Standard Recording Kit for Carl

Standard Recording Kit for Carl

I really enjoy changing my drum set up around. Sometimes it’s a small kit – a 4 piece = kick, snare, 1 rack tom, 1 floor tom./ Hi-hat, Ride, & 2 crashes. Often, I  add one more tom to that set up and an aux snare to the left of my hat. My standard  recording kit right now has 10″, 12″, & 16″ toms; a 22″ kick; 14″ x 7″ Yamaha Brass shell, and a 13″ x 3″ Yamaha piccolo brass shell. (*Photo) I change the cymbal set up according to the music, but in the photo is what I normally start with. (Meinl Cymbals – 20″ Amun Ride, 18″ & 19″ Byzance crashes, & a 12″ splash. I have about 15 snares in my collection, but for most sessions I’ll take 5 or 6. In reality I do most projects with 3 or 4 – a Big Brass drum, a Standard Maple snare, a brass piccolo snare, and an old “fat” chrome-over brass. Toms & cymbals change according to the music.

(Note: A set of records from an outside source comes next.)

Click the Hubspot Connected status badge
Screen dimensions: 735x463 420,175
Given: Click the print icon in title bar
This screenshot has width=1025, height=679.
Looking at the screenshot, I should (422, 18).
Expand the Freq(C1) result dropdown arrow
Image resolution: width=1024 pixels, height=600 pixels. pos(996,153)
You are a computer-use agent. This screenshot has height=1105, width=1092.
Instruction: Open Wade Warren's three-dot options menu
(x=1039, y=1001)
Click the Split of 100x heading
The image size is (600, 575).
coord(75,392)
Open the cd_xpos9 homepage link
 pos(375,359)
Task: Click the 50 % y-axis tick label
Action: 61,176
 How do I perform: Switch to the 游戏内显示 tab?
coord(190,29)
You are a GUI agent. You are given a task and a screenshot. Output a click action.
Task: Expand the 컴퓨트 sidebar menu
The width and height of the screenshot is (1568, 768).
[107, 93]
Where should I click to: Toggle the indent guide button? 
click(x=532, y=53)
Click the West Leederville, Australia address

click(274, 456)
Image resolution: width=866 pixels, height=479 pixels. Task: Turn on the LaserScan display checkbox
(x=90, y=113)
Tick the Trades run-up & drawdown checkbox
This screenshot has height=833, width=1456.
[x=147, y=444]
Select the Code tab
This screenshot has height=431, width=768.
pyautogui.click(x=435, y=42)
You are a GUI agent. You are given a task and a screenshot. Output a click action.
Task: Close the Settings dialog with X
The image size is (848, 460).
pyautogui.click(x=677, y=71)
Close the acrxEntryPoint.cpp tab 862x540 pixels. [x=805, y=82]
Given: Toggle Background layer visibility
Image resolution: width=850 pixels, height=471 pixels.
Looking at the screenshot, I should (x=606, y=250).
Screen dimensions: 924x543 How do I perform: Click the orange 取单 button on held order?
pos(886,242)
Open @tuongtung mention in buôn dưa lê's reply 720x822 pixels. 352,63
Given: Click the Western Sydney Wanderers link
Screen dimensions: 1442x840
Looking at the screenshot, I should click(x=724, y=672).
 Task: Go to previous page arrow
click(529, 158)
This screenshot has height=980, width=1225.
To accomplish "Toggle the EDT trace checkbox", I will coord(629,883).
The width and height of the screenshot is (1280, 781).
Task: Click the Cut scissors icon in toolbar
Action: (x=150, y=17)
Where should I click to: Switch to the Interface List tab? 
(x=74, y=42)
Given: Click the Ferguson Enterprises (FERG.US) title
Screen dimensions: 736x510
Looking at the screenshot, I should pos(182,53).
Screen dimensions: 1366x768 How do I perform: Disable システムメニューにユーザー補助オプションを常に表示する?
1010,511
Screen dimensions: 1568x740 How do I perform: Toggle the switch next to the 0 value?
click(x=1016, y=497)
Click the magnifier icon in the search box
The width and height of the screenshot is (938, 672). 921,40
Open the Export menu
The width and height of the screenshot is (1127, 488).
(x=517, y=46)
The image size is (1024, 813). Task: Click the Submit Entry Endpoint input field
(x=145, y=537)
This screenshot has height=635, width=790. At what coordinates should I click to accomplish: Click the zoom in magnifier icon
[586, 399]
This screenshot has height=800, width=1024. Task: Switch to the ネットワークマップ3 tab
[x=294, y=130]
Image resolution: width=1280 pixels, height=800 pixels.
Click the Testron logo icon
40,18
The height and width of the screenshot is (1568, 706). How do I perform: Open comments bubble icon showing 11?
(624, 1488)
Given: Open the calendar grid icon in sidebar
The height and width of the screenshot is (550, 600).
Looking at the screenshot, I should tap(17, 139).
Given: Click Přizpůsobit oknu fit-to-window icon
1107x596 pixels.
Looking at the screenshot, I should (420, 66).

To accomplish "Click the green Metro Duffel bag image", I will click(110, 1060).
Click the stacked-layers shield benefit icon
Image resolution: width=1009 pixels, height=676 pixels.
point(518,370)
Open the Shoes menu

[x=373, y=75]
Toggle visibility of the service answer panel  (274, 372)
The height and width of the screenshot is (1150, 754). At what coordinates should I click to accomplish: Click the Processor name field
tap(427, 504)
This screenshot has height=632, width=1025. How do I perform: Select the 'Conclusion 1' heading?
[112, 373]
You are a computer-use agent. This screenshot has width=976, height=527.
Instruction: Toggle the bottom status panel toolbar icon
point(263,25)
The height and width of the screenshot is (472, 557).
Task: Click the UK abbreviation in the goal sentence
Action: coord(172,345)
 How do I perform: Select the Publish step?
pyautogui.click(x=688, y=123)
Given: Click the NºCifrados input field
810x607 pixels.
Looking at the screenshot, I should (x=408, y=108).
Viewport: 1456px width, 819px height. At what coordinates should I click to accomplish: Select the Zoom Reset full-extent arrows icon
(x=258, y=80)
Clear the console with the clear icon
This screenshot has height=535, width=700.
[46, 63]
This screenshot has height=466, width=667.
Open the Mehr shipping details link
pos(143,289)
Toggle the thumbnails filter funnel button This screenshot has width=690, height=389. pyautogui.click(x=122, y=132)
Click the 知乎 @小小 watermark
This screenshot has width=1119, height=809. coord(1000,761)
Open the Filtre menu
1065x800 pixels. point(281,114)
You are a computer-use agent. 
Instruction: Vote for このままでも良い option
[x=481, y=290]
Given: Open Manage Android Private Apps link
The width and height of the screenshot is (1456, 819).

I have several kits and tons of stuff to add on to my drum set ups. Every now and then I go crazy and set up everything I can get into my drum area. I like to stir up the creative juices by hearing all the different sounds that a large kit can deliver. This happens on the road too. I make it a point to try and play whatever they have available. Big kit, or small kit, I like to apply the instrument to the music I’m playing. I’m always mindful of honoring the artist I work with and what their music really needs. Paul Baloche always prefers smaller kits; 2 toms, maybe 3 at the most; and a few cymbals. No splashes or china cymbals for Paul-ie B.! Every now and then a big kit is at a venue and Paul will prefer a scale it down a bit. And I do whatever I can to make him comfortable with his music.

Big Kit in Chicago

Big Kit in Chicago

Other artist, like Paul Wilbur or Don Moen are OK with a big set up, as long as I don’t go crazy and hit everything on each song. 🙂 Not a good idea, gang – keep that in mind!  Paul Wilbur likes the added color and expression a big kit delivers. (*2nd photo shows a large kit I used at an event in Chicago.) He even likes me to add more emotion and musical drama to his music when it feels appropriate. AND THAT is the operative word… only when it’s the “appropriate” thing for the music. It’s not about the drums, or me, it’s about the music… Always “PLAY MUSIC”, NOT JUST DRUMS!”  The thing about playing a big kit is to be mature enough not to hit everything. Just because a keyboard player has 88 keys doesn’t mean they play them all on each song, right? Apply that principle to your playing and you’ll think more musically. Be a GREAT MUSICIAN, whether it’s the big kit or little kit. Play every note with “heart!”